Marcó 11 goles en ese tramo pero pocos simpatizantes olvidan el 2 de octubre de 1970 cuando Gramajo se ganó el Olimpo: le marcó 4 goles a Independiente estando infiltrado. Cuentan que el periodista deportivo que cubrió el partido en esa oportunidad para la revista El Gráfico escribió: "Fuimos a ver a Yazalde (Chirola) y vimos a Gramajo". Brilló.

Su último torneo en Central fue el Metropolitano 72, en el que hizo 3 goles. En total jugó 160 partidos y marcó 57 tantos. Luego jugó en Grecia y en 1974 llegó a Huracán por pedido de César Luis Menotti. En 1976 pasó al plantel de Quilmes y en 1977 jugó la Libertadores en Ecuador. ¿La selección argentina? Sí, la vistió en un amistoso ante Francia en 1971. "Pero a pesar de los pases, siempre fui muy centralista, eso no lo cambié más. A Central lo sigo, lo veo, aunque ya no pueda ir a la cancha", lamentó el Chango.

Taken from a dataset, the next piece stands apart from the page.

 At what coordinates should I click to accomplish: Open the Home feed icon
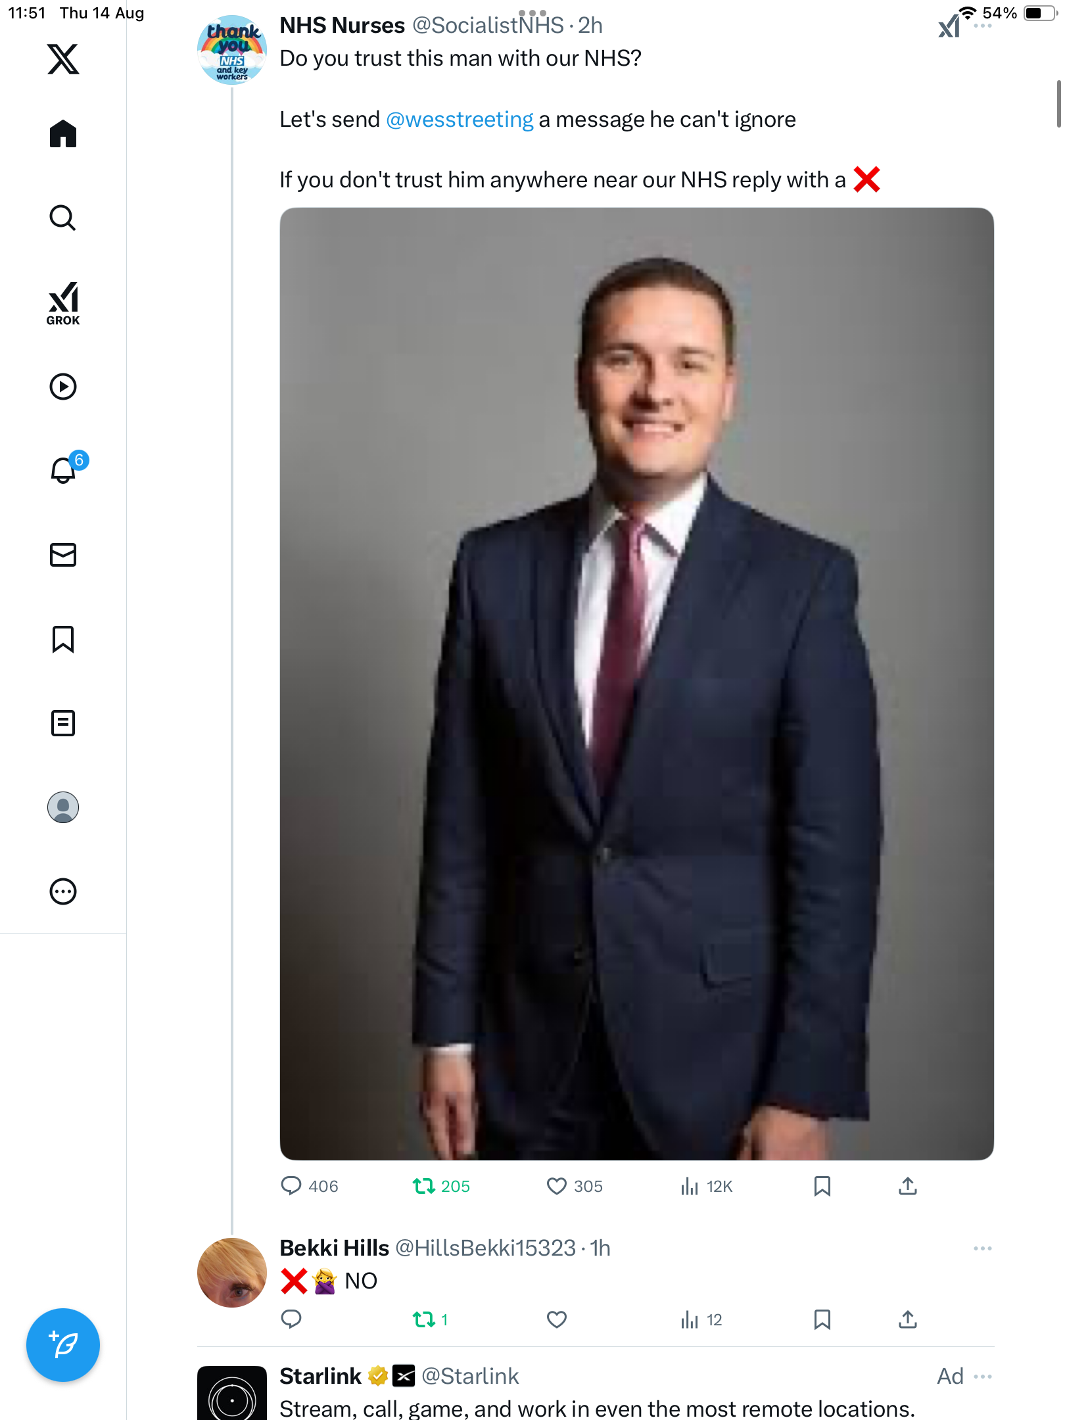63,134
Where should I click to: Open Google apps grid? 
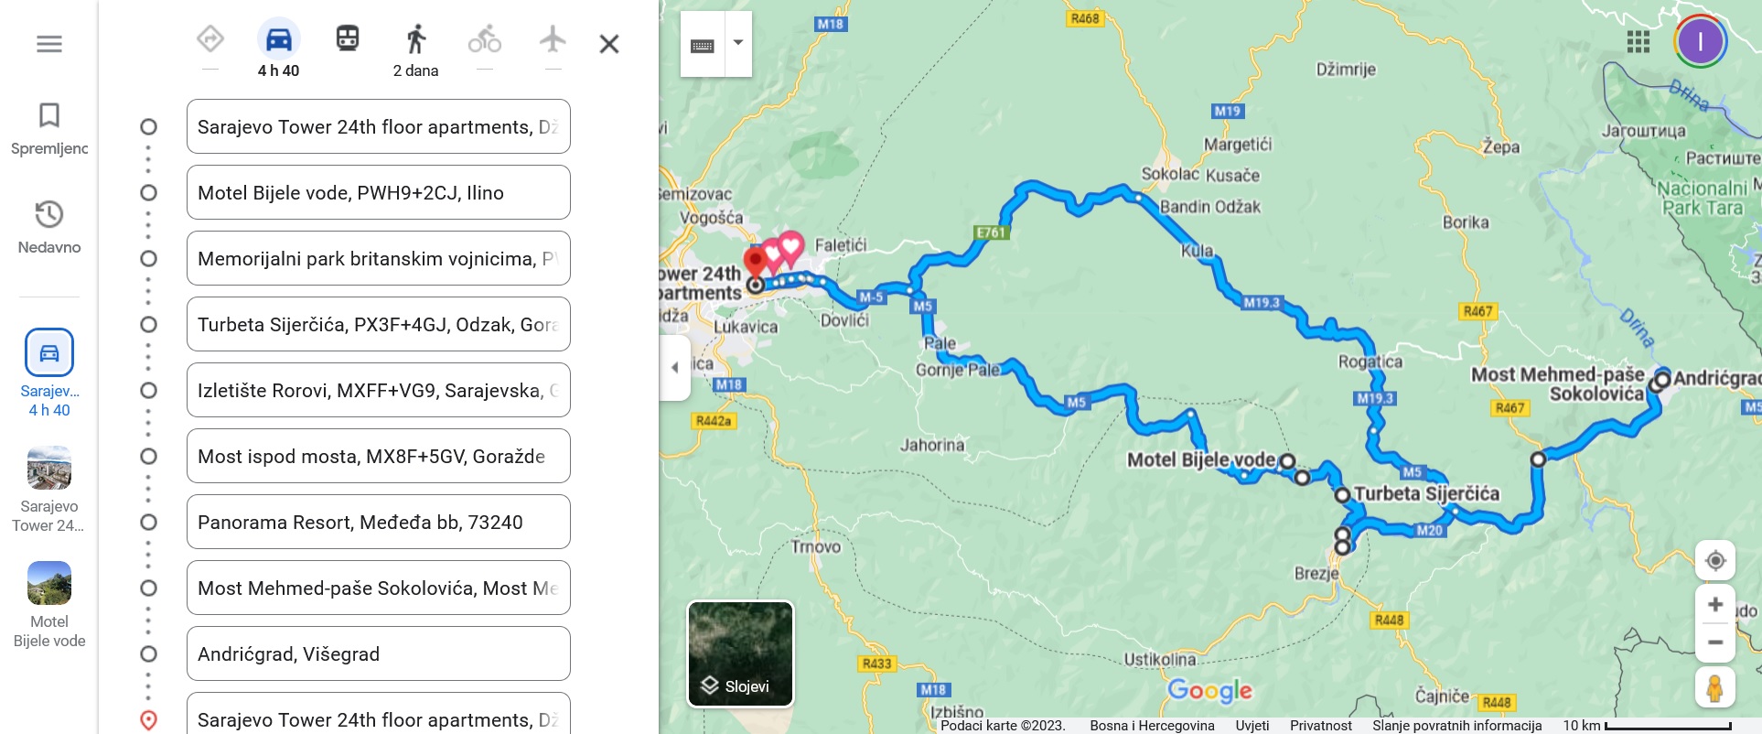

Padre de dos hijos que viven en Santiago del Estero, Gramajo fue técnico de fútbol en su provincia natal pero ahora sólo se dedica a la huerta de su propia casa. "Casita", le dice al pequeño paraíso junto al río San Vicente y desde donde ve las sierras.

Su mujer contó que en una pared del hogar le colgó algunos cuadros de la época profesional. "Tiene muchas revistas guardadas y sólo una camiseta de Central, porque siempre que le pedían una la regalaba con orgullo", contó Teresita, de 73 años y jubilada docente.

Dijo que para él, Central no está "rindiendo lo esperado porque tuvo bajas importantísimas: Pinola, Larrondo, Donatti, Alvarez y Cervi". Y subrayó que "para salir campeón hay que mantener los planteles". Cuando se le preguntó por la derrota ante Newell´s en el último clásico, también largó un axioma. "Los partidos se ganan con goles y eso hizo Newell´s, sólo eso: tuvo mucha suerte, un tiro al arco de Mateo en el primer tiempo y el de Maxi que fue gol, nada más. Pero Central jugó bien y no merecía perder".

En abril de 2012 le hicieron un homenaje en Arroyito. Lo vivaron, se emocionó y ya no volvió.

Y comparó el fúbol. "Antes se jugaba más suelto, ahora te ponen dos marcas para que no te puedas mover, no juega uno ni el otro". Y agregó: "Ahora se corre mucho más, a veces parece que hay más carrera que fútbol".

Así, como gambeteando el tiempo, el Chango volvió al presente de Rosario Central.

"Ganamos, con un gol de Ruben", dijo como si fuera un futbolero más y no un ídolo auriazul.

Canallas en Cerro Azul

Andrés Data, jefe comunal de Cerro Azul, es rosarino y ultracanalla. En esa población de 500 habitantes, Data, su hijo y el Chango son centralistas. "No desestimamos rebautizar al pueblo como Cerro Azul y Amarillo" ironizó Data.